5. What motivates you to write?

When that inspiration hits, I WILL allow the ton of other things I told people I’d do for them to fall by the wayside. That’s NOT counting reading submissions for Into the Void Magazine—that’s the one and only exception to this rule. When I feel that wave of inspiration hit, I like to ride it for as long as I possibly can

6. What is your work ethic?

I guess I kind of answered that one in the last 2 questions. For instance, right now I owe 38 people book reviews, am in the process of making the final decisions of what poems are going to make it into the next issue of Into the Void Magazine, plus a million other things—only a few of which are coming to mind right now. Not to sound pompous, but I would say I have an extremely strong work ethic.

7.  How do the writers you read when you were young influence you today?

Most likely in more ways than I give them credit for. I always liked to think I was taking my own route in my notebooks but I’m sure that writers like Kerouac and Burroughs found their way in through my subconsciousness at least some of the time.

8. Who of today’s writers do you admire the most and why?

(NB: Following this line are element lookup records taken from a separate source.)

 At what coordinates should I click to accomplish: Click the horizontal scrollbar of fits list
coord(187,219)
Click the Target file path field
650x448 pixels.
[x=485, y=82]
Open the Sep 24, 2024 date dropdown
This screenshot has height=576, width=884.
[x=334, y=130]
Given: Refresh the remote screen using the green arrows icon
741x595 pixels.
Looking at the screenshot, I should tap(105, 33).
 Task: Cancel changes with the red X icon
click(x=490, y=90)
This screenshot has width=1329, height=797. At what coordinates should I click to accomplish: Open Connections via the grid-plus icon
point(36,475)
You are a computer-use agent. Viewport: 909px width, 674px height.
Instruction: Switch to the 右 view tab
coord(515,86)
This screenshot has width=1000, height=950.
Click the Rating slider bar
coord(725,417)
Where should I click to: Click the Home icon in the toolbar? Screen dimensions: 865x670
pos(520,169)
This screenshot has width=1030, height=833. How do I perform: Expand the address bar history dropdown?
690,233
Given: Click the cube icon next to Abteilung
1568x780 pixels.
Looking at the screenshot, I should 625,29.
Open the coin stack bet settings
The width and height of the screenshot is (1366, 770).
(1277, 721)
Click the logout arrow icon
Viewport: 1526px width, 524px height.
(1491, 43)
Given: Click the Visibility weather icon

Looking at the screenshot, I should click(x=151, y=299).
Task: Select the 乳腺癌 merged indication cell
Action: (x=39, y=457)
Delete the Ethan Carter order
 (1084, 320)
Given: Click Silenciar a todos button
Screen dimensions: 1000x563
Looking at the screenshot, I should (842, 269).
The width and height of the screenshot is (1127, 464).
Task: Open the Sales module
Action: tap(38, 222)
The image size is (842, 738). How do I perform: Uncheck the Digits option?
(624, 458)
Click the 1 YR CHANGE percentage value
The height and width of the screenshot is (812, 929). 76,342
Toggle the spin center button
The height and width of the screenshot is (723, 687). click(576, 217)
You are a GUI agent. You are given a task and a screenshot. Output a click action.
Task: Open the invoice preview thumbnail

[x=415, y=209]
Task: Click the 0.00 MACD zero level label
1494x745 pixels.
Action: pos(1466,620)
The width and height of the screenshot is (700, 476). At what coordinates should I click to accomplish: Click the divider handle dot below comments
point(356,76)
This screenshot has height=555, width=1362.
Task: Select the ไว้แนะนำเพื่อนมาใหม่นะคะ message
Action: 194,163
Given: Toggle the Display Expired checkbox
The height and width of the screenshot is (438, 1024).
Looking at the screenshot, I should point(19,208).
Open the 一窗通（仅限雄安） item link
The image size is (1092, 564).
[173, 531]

I always say that’s a 3-way tie between Heller Levinson, Felino A. Soriano, and Alan Britt. If anyone reading this is not familiar with their work I would highly recommend checking it out.  These are the 3 contemporary poets that your grandchildren will be reading in textbooks right next to Whitman and Cummings.

9. Why do you write?

This is a question I’ve never been able to fully answer. I’ve just always had the need to write.  As I said in a previous answer, I’ve found a notebook with writing in it as far back as the 2nd grade. I do know that it’s a great catharsis for me. I guess it’s something I’ve always needed to do on some kind of subconscious level. Writing has always been a part of my life.

10. What would you say to someone who asked you “How do you become a writer?”

I would tell them that I don’t really think anyone “becomes” a writer. I would say that when you’re born you’re either a writer or you’re not a writer. There are a lot of imitative writers out there, but I can’t speak for them.

11. Tell me about the writing projects you have on at the moment.

Well, I’m currently typing up and editing 17 of the 88 books I’ve written over my life and am at various stages of completion with them. On top of that, there’s several new books that I’ve begun writing but none of them are really close to being done or fully edited. 2 of the newer books are books that have been written completely on the computer, which is something new for me. As far as forthcoming books, I have 2. “This is the Past” is due to be published by Between These Shores Books and “Tangential Dithyrambs” is due to be published by Concrete Mist Press.

Thank you for taking the time to let me spout a little bit about my life. It’s much appreciated.